Which lines in the material below contain the word "computer"? Copy each of them.

[Opening RECORD EXTRACTS section]

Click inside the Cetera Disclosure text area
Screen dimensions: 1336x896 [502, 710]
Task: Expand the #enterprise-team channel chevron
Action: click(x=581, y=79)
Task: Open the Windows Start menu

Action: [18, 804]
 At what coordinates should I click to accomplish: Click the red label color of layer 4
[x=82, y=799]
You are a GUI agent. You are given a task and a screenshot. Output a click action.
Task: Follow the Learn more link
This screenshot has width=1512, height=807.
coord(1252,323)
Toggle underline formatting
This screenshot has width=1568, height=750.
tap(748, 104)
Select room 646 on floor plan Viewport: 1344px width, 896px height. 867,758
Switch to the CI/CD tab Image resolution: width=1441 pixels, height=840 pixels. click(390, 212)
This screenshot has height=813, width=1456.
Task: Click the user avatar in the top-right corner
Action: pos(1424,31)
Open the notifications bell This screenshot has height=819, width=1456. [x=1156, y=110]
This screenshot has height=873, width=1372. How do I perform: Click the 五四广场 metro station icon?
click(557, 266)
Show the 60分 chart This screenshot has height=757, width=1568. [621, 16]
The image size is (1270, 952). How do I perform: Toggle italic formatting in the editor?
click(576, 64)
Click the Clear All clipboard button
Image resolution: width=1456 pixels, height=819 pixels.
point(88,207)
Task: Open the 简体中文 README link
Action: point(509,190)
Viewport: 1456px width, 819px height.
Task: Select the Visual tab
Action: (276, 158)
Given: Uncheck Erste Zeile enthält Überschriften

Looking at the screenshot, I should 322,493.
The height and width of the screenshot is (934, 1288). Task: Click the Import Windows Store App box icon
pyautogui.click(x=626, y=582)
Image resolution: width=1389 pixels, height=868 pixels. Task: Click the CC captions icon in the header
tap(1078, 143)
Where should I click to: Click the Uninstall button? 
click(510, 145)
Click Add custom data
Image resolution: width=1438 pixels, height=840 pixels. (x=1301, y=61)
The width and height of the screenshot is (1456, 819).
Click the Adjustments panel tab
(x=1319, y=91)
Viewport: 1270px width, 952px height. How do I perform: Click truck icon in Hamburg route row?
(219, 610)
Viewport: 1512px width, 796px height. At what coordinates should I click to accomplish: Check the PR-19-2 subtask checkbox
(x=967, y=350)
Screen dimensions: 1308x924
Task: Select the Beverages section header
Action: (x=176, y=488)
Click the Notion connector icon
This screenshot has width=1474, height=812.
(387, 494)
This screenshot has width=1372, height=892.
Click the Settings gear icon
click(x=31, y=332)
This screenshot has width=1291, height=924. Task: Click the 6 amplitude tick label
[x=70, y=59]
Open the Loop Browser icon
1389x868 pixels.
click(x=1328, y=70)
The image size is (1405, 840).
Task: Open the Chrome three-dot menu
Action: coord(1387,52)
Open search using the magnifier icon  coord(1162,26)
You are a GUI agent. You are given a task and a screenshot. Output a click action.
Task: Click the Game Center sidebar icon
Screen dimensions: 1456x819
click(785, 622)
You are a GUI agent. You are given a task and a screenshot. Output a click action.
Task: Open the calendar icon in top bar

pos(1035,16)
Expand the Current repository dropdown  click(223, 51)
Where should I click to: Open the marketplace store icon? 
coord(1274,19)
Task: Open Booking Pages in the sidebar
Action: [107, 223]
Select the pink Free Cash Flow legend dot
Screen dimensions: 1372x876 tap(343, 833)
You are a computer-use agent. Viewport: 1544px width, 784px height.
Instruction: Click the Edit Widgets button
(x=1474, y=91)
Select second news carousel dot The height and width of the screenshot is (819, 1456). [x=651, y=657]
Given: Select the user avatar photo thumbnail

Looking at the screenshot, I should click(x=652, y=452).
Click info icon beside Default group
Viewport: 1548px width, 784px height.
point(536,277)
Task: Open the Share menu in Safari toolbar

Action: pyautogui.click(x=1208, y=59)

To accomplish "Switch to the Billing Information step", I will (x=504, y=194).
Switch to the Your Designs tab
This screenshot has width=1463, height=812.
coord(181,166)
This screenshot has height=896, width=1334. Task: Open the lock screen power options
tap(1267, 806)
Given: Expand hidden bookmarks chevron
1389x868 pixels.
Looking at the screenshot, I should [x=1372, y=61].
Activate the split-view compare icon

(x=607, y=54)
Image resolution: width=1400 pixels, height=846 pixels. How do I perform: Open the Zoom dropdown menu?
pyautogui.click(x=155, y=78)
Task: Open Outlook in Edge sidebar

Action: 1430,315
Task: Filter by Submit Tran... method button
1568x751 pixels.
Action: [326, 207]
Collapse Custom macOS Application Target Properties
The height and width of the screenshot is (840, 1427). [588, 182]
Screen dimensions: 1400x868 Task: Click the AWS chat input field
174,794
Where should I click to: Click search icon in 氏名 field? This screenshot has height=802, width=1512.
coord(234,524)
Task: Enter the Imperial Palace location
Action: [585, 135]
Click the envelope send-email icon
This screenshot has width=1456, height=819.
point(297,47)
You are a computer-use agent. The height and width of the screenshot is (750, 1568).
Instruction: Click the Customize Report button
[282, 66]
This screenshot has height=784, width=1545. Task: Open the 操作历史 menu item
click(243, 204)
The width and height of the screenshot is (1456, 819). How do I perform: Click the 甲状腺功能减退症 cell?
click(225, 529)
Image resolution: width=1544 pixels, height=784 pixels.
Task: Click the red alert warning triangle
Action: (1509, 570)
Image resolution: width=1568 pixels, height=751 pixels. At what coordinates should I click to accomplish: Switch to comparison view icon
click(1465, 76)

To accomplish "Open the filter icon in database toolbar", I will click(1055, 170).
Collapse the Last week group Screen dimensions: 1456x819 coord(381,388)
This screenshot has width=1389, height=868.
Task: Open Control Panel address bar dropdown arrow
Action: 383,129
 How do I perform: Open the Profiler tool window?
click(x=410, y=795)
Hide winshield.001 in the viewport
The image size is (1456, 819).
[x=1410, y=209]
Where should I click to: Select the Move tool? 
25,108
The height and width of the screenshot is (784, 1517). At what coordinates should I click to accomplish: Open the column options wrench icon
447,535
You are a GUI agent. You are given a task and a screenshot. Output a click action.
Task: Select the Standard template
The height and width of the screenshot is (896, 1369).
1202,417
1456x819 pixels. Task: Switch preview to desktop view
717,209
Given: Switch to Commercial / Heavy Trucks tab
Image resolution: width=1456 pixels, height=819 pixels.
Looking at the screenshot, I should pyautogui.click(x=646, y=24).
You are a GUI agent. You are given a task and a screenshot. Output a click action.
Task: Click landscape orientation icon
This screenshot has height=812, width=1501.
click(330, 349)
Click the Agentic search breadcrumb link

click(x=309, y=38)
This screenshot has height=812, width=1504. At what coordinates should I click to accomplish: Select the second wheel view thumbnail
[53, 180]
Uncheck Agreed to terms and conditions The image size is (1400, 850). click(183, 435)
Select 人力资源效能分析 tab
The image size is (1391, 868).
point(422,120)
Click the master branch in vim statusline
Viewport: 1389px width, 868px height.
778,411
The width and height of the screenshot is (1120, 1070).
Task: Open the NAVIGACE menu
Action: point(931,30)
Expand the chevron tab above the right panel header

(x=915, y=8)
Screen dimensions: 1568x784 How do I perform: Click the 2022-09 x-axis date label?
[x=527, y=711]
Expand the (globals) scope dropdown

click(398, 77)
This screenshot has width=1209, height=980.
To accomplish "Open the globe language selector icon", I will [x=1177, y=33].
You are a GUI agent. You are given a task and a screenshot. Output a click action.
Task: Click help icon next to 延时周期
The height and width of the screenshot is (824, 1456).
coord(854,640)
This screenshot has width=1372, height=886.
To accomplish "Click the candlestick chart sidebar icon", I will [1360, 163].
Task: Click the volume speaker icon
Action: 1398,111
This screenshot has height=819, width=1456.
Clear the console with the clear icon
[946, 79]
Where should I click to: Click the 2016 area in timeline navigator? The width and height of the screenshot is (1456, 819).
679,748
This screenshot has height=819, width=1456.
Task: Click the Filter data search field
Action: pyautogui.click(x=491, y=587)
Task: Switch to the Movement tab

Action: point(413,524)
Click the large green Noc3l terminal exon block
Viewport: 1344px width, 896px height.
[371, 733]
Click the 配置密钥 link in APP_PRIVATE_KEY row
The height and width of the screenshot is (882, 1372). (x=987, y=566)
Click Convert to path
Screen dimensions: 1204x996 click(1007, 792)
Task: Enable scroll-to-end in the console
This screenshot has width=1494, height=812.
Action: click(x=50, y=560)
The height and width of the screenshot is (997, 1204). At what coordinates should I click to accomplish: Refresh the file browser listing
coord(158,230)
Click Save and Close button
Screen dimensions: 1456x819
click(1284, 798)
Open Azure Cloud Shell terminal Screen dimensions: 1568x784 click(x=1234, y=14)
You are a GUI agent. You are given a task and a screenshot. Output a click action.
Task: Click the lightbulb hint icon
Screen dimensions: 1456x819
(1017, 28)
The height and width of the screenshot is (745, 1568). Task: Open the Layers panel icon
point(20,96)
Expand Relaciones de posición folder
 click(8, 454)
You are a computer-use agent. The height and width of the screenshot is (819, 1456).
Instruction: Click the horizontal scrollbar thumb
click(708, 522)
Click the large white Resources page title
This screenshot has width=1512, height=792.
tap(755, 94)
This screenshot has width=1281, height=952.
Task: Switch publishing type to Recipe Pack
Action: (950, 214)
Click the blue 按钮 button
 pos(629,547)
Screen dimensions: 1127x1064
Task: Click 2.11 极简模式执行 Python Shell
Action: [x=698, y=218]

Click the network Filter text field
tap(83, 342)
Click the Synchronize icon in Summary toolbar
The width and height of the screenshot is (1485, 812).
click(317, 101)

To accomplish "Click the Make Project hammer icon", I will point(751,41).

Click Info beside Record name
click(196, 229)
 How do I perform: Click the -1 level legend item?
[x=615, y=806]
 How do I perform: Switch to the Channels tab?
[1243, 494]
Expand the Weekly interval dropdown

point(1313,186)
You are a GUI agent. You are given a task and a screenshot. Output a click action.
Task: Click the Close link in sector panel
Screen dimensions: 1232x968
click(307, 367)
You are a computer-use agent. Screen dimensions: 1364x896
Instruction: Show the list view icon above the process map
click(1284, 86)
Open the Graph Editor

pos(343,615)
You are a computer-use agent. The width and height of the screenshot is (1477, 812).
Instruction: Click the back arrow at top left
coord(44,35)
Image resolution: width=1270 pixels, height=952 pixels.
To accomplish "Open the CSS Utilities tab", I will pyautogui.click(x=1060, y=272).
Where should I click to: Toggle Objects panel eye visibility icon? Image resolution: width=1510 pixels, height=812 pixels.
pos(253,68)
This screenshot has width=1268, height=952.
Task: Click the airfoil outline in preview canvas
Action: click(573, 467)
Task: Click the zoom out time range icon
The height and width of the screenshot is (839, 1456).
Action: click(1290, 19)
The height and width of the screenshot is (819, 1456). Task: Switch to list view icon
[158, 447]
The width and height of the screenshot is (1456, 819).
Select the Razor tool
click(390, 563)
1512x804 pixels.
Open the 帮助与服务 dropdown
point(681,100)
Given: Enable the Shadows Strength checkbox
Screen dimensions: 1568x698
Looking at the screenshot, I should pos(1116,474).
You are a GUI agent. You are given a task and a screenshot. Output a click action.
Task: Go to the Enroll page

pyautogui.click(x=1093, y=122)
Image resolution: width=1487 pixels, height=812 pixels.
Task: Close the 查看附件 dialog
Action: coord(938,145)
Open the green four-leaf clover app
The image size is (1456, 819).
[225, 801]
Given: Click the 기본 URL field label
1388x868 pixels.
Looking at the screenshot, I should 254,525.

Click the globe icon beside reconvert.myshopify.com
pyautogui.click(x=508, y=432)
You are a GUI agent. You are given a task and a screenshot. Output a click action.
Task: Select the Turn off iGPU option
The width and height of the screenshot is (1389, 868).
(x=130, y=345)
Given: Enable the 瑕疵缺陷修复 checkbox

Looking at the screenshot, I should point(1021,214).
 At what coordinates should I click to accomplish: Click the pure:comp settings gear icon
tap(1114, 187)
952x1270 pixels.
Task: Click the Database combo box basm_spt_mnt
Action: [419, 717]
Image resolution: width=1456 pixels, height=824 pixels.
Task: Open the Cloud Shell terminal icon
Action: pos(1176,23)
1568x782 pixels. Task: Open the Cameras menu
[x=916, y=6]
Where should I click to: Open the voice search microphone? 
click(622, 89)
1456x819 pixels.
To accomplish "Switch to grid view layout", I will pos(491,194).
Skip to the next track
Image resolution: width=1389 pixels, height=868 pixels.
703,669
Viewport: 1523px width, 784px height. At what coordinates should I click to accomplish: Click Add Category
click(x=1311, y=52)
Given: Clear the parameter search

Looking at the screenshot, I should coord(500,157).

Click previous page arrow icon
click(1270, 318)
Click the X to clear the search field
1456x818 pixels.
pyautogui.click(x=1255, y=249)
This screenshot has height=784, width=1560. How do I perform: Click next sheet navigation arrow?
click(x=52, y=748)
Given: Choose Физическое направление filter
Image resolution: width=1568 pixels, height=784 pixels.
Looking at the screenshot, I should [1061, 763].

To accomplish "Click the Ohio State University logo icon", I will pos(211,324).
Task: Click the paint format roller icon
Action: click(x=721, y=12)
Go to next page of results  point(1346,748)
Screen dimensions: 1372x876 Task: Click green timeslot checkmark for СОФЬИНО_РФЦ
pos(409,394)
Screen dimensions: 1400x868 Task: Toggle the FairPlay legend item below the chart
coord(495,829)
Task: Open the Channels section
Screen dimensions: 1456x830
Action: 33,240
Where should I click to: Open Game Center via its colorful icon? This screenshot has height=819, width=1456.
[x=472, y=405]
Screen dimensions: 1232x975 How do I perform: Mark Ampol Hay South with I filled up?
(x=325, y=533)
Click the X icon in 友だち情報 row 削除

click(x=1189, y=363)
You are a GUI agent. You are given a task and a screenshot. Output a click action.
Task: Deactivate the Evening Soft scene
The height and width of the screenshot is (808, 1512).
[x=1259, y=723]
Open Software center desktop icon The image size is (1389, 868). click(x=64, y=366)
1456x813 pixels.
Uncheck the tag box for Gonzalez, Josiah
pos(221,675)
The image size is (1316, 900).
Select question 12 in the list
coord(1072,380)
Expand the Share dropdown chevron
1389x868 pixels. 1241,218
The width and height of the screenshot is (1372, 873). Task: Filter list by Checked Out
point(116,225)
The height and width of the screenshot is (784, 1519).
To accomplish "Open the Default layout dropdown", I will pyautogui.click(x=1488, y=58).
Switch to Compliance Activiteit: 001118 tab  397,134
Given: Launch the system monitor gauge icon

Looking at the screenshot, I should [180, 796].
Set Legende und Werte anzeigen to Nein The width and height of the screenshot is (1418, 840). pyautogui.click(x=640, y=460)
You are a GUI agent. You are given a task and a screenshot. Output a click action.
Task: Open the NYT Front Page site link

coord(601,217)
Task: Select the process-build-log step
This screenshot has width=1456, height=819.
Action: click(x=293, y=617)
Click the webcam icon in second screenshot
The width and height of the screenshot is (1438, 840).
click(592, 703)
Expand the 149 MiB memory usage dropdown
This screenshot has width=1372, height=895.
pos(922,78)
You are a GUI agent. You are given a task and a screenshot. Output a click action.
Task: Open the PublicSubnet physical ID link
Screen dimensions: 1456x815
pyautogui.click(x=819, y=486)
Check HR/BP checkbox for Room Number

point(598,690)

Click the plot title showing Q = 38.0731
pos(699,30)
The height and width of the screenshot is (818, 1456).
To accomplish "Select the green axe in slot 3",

[Closing RECORD EXTRACTS section]

## [TASK SOLUTION]
You are a computer-use agent. Viewport: 1544px width, 784px height.
You are a computer-use agent. The height and width of the screenshot is (750, 1568).
You are a computer-use agent. The height and width of the screenshot is (819, 1456).
You are a computer-use agent. Screen dimensions: 1364x896
You are a computer-use agent. The width and height of the screenshot is (1477, 812).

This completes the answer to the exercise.